Supplied data
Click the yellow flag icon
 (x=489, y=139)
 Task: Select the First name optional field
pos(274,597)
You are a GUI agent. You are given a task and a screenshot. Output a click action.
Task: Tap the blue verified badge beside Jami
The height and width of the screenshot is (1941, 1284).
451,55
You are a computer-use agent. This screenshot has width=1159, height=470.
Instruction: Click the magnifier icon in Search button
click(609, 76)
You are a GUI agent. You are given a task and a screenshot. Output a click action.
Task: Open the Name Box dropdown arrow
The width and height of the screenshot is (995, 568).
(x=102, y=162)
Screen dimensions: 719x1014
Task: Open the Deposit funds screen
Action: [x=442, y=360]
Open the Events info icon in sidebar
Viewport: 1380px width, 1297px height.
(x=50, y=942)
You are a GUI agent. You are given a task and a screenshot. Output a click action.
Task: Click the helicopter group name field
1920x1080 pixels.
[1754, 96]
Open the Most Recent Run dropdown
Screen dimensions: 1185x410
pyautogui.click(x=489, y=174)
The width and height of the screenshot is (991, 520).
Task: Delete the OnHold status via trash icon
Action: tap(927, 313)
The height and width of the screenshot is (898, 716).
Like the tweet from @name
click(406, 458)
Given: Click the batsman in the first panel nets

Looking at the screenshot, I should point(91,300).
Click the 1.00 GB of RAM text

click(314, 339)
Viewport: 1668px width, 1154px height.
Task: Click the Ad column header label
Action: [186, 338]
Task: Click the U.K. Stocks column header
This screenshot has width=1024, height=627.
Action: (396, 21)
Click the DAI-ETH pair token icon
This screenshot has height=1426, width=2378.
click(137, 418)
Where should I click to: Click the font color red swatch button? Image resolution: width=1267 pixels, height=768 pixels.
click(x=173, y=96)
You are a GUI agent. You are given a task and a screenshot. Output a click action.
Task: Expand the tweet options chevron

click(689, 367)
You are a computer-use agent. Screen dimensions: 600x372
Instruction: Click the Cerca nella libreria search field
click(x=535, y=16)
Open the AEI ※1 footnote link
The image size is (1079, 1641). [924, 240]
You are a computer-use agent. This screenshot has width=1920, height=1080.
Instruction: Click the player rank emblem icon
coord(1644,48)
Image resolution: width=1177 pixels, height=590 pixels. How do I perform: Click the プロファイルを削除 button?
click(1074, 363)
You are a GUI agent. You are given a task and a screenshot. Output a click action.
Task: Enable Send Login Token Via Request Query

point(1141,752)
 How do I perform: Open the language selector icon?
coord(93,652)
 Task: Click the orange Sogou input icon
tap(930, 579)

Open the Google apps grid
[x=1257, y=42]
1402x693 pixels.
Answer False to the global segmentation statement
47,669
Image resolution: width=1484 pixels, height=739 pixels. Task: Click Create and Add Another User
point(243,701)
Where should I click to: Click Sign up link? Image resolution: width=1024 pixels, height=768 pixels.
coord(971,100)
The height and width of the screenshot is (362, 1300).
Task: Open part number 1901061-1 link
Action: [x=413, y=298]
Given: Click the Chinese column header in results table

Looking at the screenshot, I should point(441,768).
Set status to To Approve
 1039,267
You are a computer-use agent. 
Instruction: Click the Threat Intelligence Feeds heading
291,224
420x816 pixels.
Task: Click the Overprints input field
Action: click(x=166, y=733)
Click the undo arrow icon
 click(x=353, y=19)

Instructions to follow
Line by line, please copy the listing exactly.

The answer
Click the yellow flag icon
 (x=489, y=139)
 Task: Select the First name optional field
pos(274,597)
You are a GUI agent. You are given a task and a screenshot. Output a click action.
Task: Tap the blue verified badge beside Jami
The height and width of the screenshot is (1941, 1284).
451,55
You are a computer-use agent. This screenshot has width=1159, height=470.
Instruction: Click the magnifier icon in Search button
click(609, 76)
You are a GUI agent. You are given a task and a screenshot. Output a click action.
Task: Open the Name Box dropdown arrow
The width and height of the screenshot is (995, 568).
(x=102, y=162)
Screen dimensions: 719x1014
Task: Open the Deposit funds screen
Action: [x=442, y=360]
Open the Events info icon in sidebar
Viewport: 1380px width, 1297px height.
(x=50, y=942)
You are a GUI agent. You are given a task and a screenshot. Output a click action.
Task: Click the helicopter group name field
1920x1080 pixels.
[1754, 96]
Open the Most Recent Run dropdown
Screen dimensions: 1185x410
pyautogui.click(x=489, y=174)
The width and height of the screenshot is (991, 520).
Task: Delete the OnHold status via trash icon
Action: tap(927, 313)
The height and width of the screenshot is (898, 716).
Like the tweet from @name
click(406, 458)
Given: Click the batsman in the first panel nets

Looking at the screenshot, I should point(91,300).
Click the 1.00 GB of RAM text

click(314, 339)
Viewport: 1668px width, 1154px height.
Task: Click the Ad column header label
Action: [186, 338]
Task: Click the U.K. Stocks column header
This screenshot has width=1024, height=627.
Action: (396, 21)
Click the DAI-ETH pair token icon
This screenshot has height=1426, width=2378.
click(137, 418)
Where should I click to: Click the font color red swatch button? Image resolution: width=1267 pixels, height=768 pixels.
click(x=173, y=96)
You are a GUI agent. You are given a task and a screenshot. Output a click action.
Task: Expand the tweet options chevron

click(689, 367)
You are a computer-use agent. Screen dimensions: 600x372
Instruction: Click the Cerca nella libreria search field
click(x=535, y=16)
Open the AEI ※1 footnote link
The image size is (1079, 1641). [924, 240]
You are a computer-use agent. This screenshot has width=1920, height=1080.
Instruction: Click the player rank emblem icon
coord(1644,48)
Image resolution: width=1177 pixels, height=590 pixels. How do I perform: Click the プロファイルを削除 button?
click(1074, 363)
You are a GUI agent. You are given a task and a screenshot. Output a click action.
Task: Enable Send Login Token Via Request Query

point(1141,752)
 How do I perform: Open the language selector icon?
coord(93,652)
 Task: Click the orange Sogou input icon
tap(930, 579)

Open the Google apps grid
[x=1257, y=42]
1402x693 pixels.
Answer False to the global segmentation statement
47,669
Image resolution: width=1484 pixels, height=739 pixels. Task: Click Create and Add Another User
point(243,701)
Where should I click to: Click Sign up link? Image resolution: width=1024 pixels, height=768 pixels.
coord(971,100)
The height and width of the screenshot is (362, 1300).
Task: Open part number 1901061-1 link
Action: [x=413, y=298]
Given: Click the Chinese column header in results table

Looking at the screenshot, I should point(441,768).
Set status to To Approve
 1039,267
You are a computer-use agent. 
Instruction: Click the Threat Intelligence Feeds heading
291,224
420x816 pixels.
Task: Click the Overprints input field
Action: click(x=166, y=733)
Click the undo arrow icon
 click(x=353, y=19)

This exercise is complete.